------ PROVIDED DATA ------

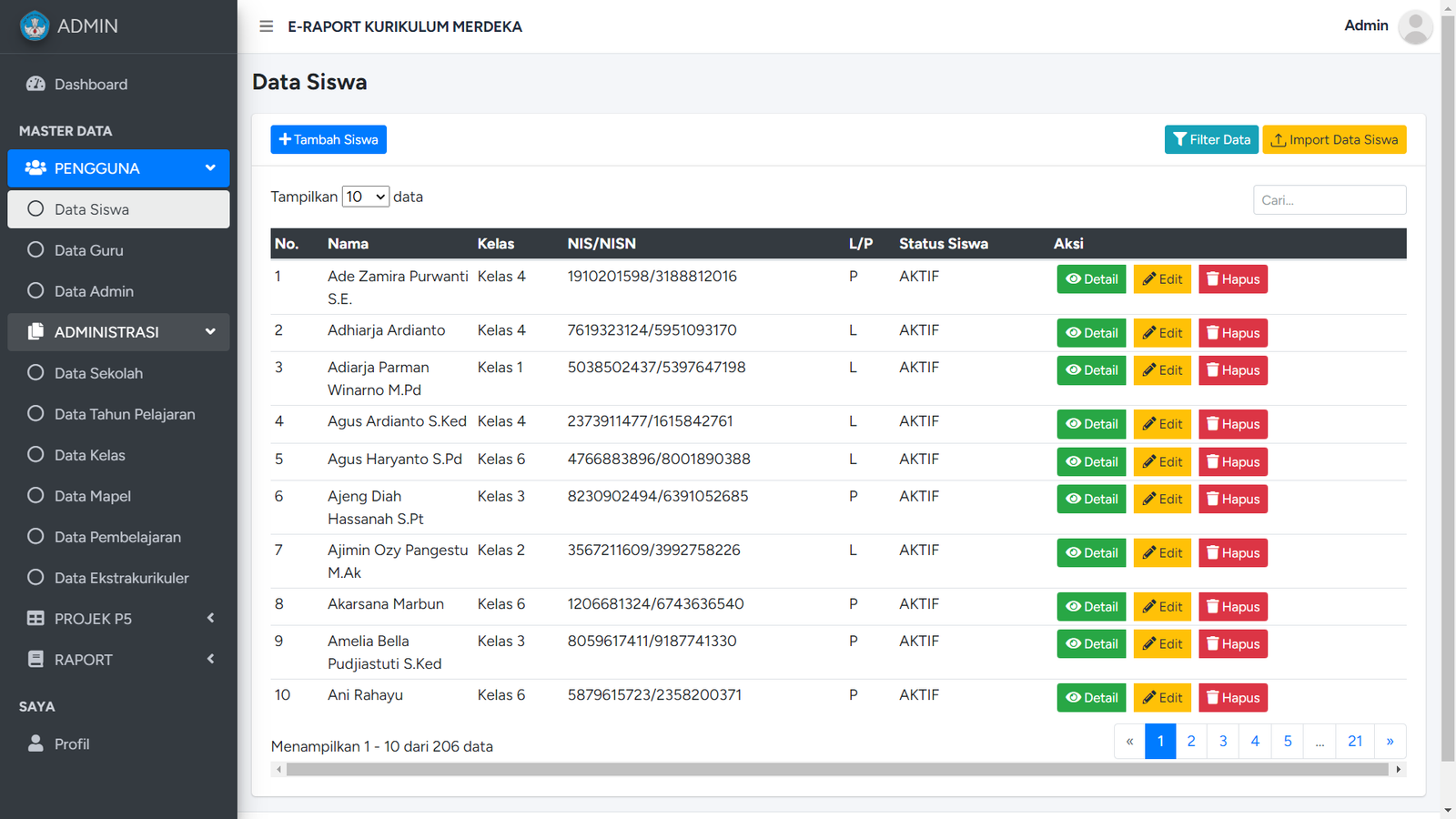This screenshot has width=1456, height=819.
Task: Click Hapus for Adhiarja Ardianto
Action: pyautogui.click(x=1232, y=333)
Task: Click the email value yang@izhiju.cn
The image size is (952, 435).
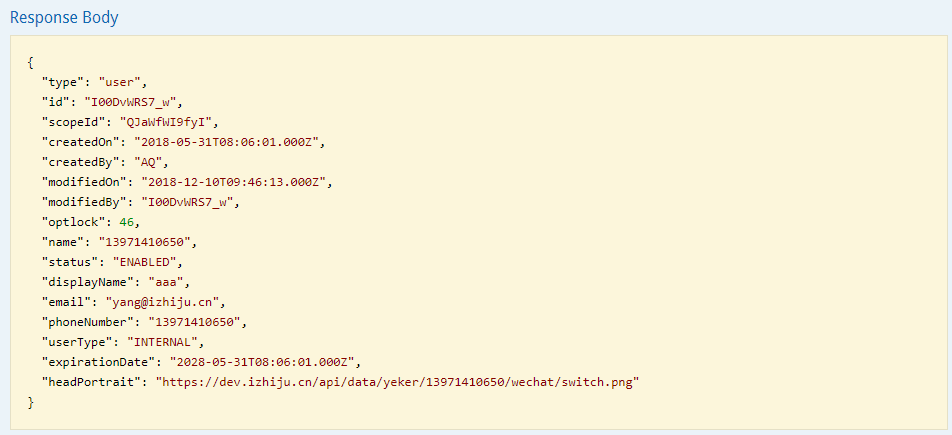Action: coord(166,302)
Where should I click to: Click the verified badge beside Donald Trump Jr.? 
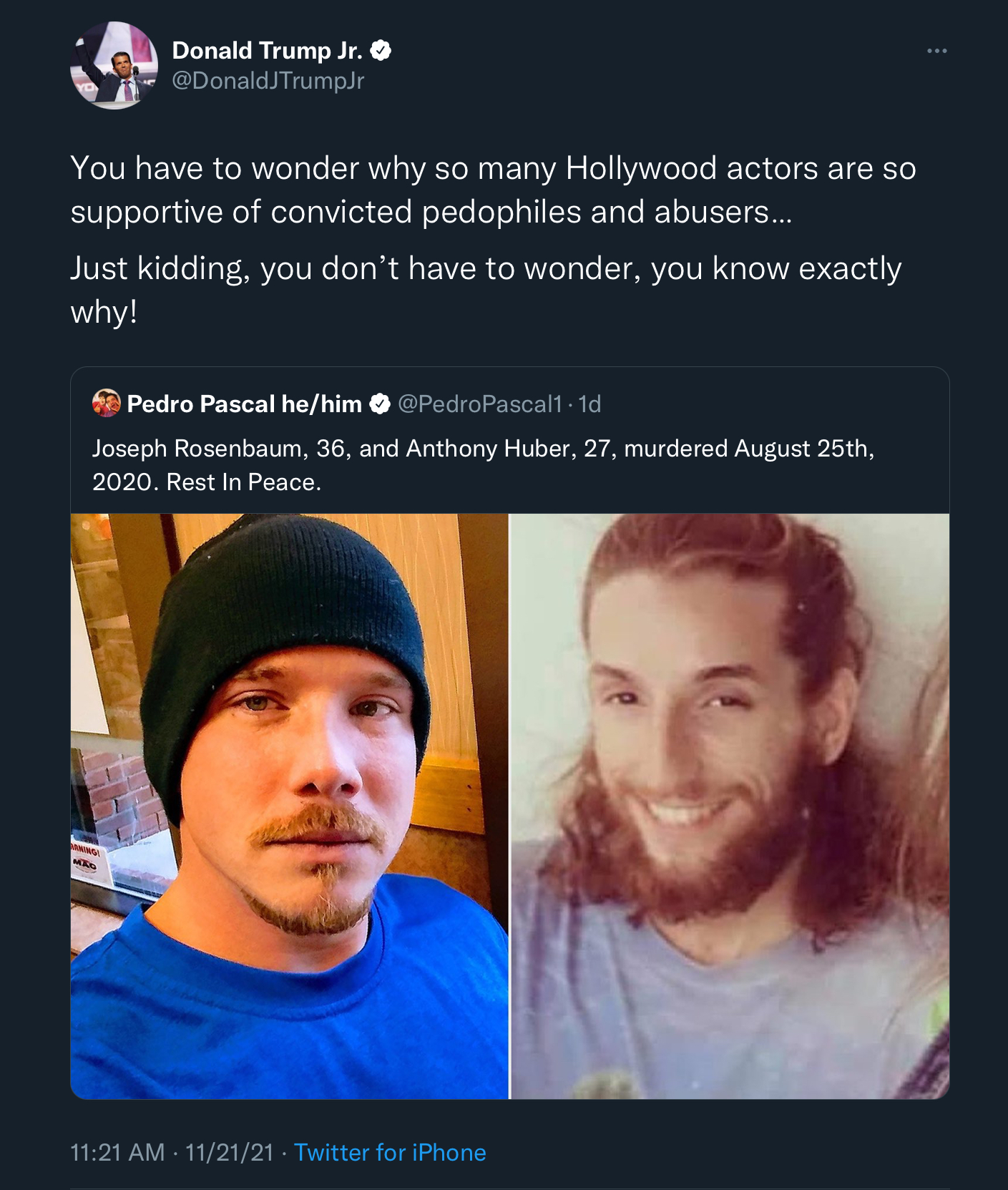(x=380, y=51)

------
------ PROVIDED DATA ------

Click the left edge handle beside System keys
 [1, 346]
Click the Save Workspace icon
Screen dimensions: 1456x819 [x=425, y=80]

------

Lay out the material from the line with "This screenshot has width=1456, height=819." to the line with "(x=380, y=51)" as a numbered list, both of those lines included, with blank lines and pictures left out.

1. This screenshot has width=1456, height=819.
2. Task: Click Hapus for Adhiarja Ardianto
3. Action: pyautogui.click(x=1232, y=333)
4. Task: Click the email value yang@izhiju.cn
5. The image size is (952, 435).
6. Action: coord(166,302)
7. Where should I click to: Click the verified badge beside Donald Trump Jr.? 
8. (x=380, y=51)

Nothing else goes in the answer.